Gastrointestinal Toxicities of Immune Checkpoint Inhibitors Are Associated With Enhanced Tumor Responsiveness and Improved Survival

Immune checkpoint inhibitors (ICIs) are increasingly used to treat advanced malignancies. However, they are associated with the development of multiple gastrointestinal immune-related adverse events (GI-irAEs). We aimed to evaluate the types and severity of GI-irAEs associated with ICI therapy, to identify potential risk factors for developing GI-irAEs and to determine the relationship of GI-irAEs development to tumor responsiveness and overall survival. All patients who received ICIs for advanced malignancies at our center were included. Medical records were reviewed, and data extraction included: baseline demographic characteristics, immunotherapy regimens, development of GI-irAEs, response to treatment, and overall survival. Overall survival was calculated from the date of treatment initiation and estimated by the Kaplan-Meier method. Five hundred sixty-seven patients received ICI therapy for stage IV malignancies. Forty-one (7%) patients experienced at least one GI-irAE. Among those experiencing GI-irAEs, 23 (56%) developed hepatitis, 17 (42%) developed colitis, four (10%) developed pancreatitis, and two (5%) developed gastritis.

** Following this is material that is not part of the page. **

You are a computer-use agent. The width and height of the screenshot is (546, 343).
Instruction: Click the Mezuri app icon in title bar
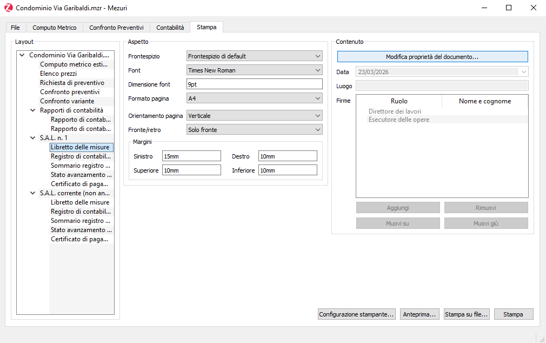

Patients who developed GI-irAEs experienced a better response to ICI therapy compared to patients who did not develop GI-irAEs (41% vs. 27%, P = 0.003). The 2-year overall survival rate of stage IV cancer patients who developed GI-irAEs was 62% (95% confidence interval (CI): 49 - 79) and 36% for those who did not develop GI-irAEs (95% CI: 32 - 41) (P = 0.002). The median follow-up time of surviving patients was 28 months. Twelve (29%) of the patients receiving dual ICI therapy developed GI-irAEs. Hepatitis, colitis, and pancreatitis were the most commonly encountered GI-irAEs with ICI therapy. Development of these GI-irAEs was associated with superior tumor responsiveness and better overall survival.